Selected passage section start
Thomas wrote of the space race “Not only can our great scientists send astronauts to and from the moon to photograph its surface…but through the medium of color television, all can actually see and experience the thrill of these adventures.” Having grown up before television and preferring radio, this was one of the rare occasions when Thomas truly appreciated the invention of TV and allowed herself to be sucked in by its powers.

Though Thomas’ style may seem simplistic and easy to emulate, that’s not the case. Each piece was meticulously planned out, with shapes and colors chosen to convey light and mood. For each painting, she would complete many pencil and watercolor concept sketches before attempting a final painting. 

In 1970, when Thomas was 79 years old, her art began being highly recognize and sought after. In 1972, she was invited to present a one-woman show at the Whitney Museum of American Art in New York City. Not only was she 81 years old at the time, but she was also the first Black woman to have a solo show at the museum. She attended the opening in a brightly colored dress, full of energy, despite her health problems, ready to relish in her achievements. She said in her speech, “One of the things we couldn’t do was go into museums, let alone think of hanging our pictures there. My, times have changed. Just look at me now.”

Thomas chose to never get married, instead saying that she was “married to her art.” Living until her death in her family’s home in D.C. with her youngest sister, when asked about her life choices she replied, “what man would have appreciated what I was up to?” Today her decision to not marry or have children may be accepted without the bat of an eye, but in the early to mid-1900’s she was a rebel, refusing to play by society’s rules.
Selected passage section end
Source material section start
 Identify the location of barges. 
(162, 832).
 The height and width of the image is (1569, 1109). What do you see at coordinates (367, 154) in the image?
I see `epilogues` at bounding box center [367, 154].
Source material section end
## Exercises
1 - In the passage on Thomas, which museum held her 1972 one-woman show?
2 - Extend the passage on Thomas past its final sentence.

## Task answers
1 - The Whitney Museum of American Art in New York City.

2 -
In 1972, right before another showing at a museum she’d not been allowed into just decades earlier, the Corcoran Gallery of Art in Washington D.C., the city’s mayor named September 8, 1972 “Alma Thomas Day,” a surprise honor she greatly appreciated.

As she approached her death in 1978, Alma struggled to continue painting, despite her arthritis and other health concerns that left her wheelchair bound. She was frustrated to be caged in an old woman’s body she said and added that “if I could only turn the clock back about sixty years, I’d show them!” From 1976 to 1978, she completed a series of paintings, the final being a piece she called “Rainbow.” At first glance, Rainbow appears to be mostly shades of blue, covered by white patches but when you look closer, you can, in fact, see an array of colors beneath the milky squares.

On February 24, 1978, Alma Thomas passed away during a heart surgery at eighty-six years of age. She had given instructions for her funeral services to be joyful and for her body to be buried in the Lincoln Cemetery. She touched the lives of countless children and adults alike through both her art and her teaching career and her artwork continues to be revered and shown in galleries and museums today. With a style that children can appreciate and easily emulate, art projects based on her style are often taught in elementary school art classes and in 2015, Michelle Obama had her piece “Resurrection,” restored and unveiled as part of the White House permanent collection during Black History month. It’s now hung prominently in the Old Family Dining Room, an honor Thomas would surely have appreciated.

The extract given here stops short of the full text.